───── INPUT DATA ─────
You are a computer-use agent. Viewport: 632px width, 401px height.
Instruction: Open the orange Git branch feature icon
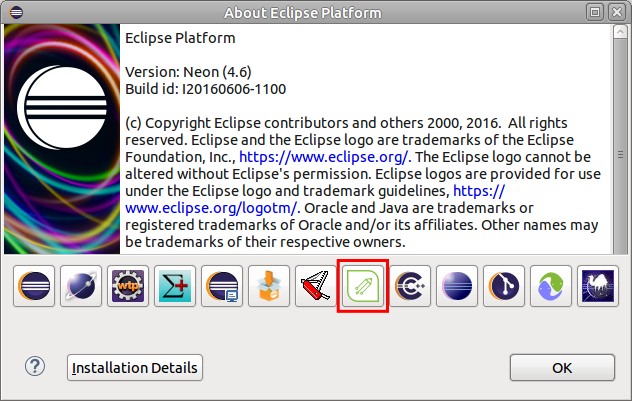pos(505,286)
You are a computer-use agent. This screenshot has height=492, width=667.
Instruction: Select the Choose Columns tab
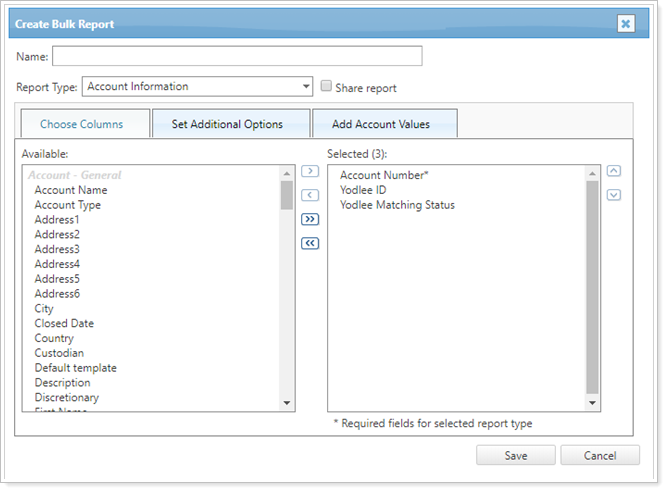82,124
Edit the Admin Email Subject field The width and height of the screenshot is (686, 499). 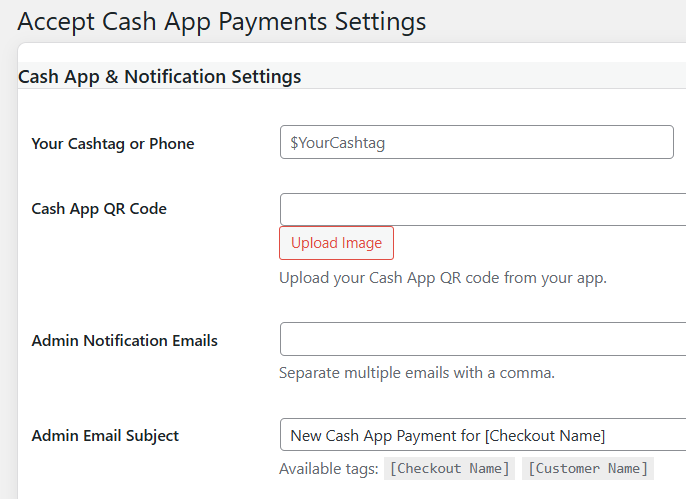(x=483, y=435)

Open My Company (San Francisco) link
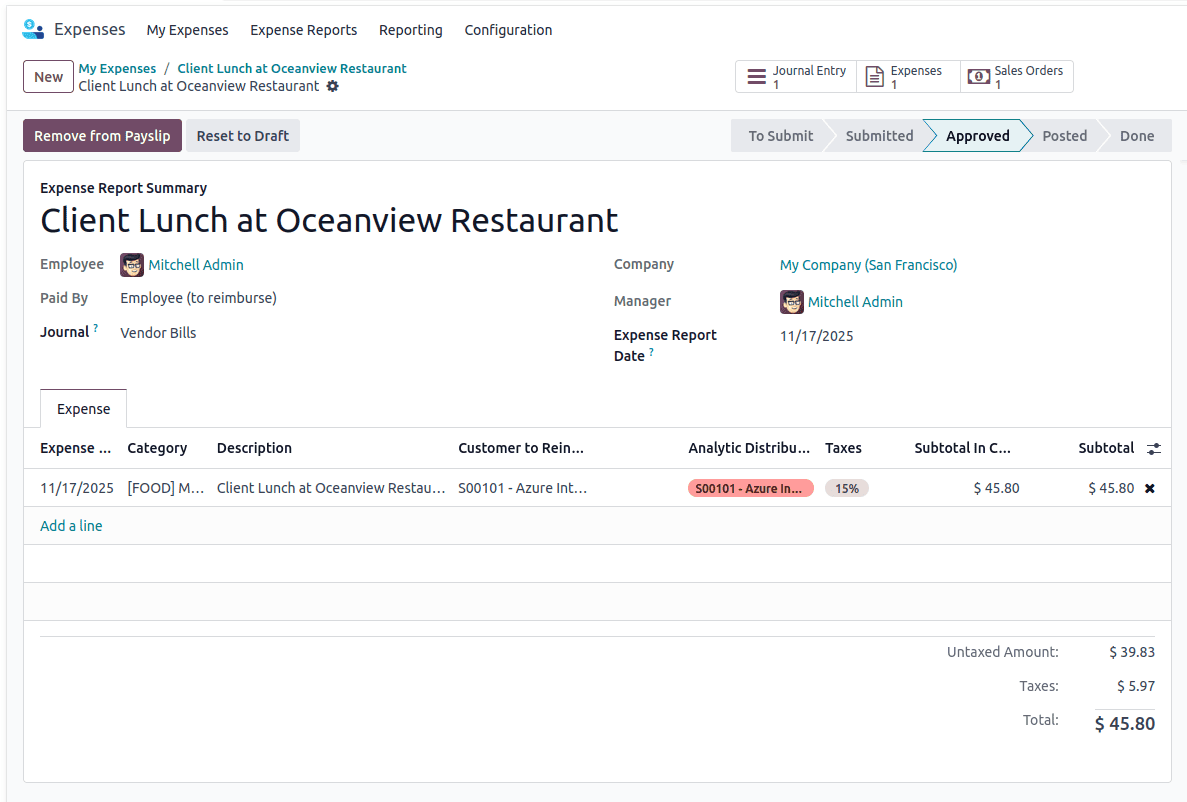pos(868,265)
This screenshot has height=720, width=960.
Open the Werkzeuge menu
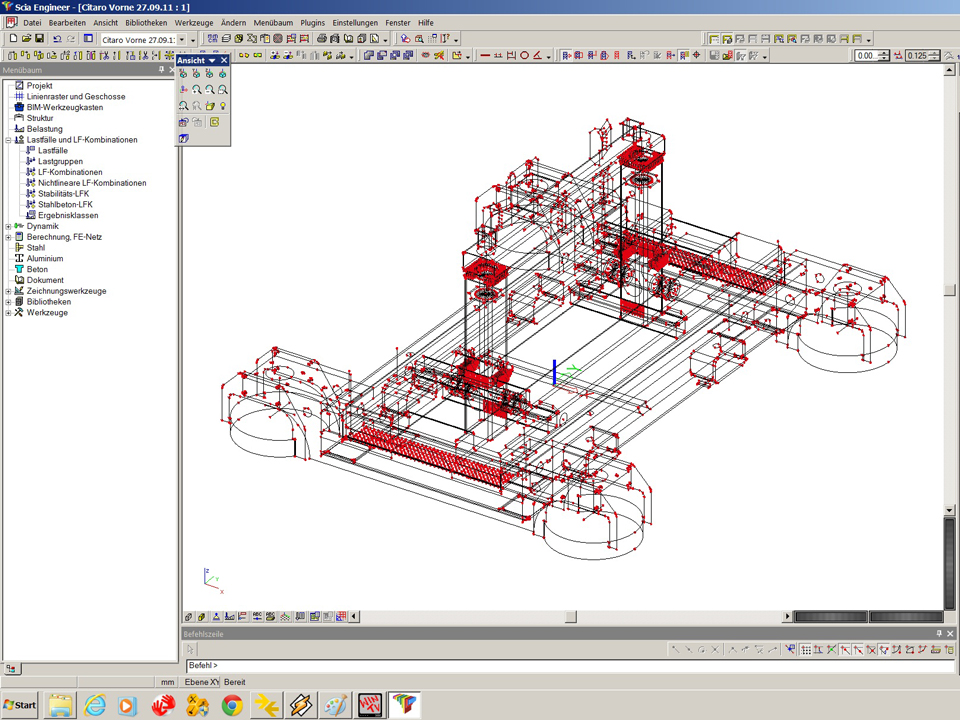click(194, 22)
─────
▸ ACTIVITY
Return only the lines from the line containing "This screenshot has height=720, width=960." through the last line of the records above, both ends included, exactly as written, leaving pictures out.

▸ RESPONSE TO THE EXERCISE
This screenshot has height=720, width=960.
Open the Werkzeuge menu
click(194, 22)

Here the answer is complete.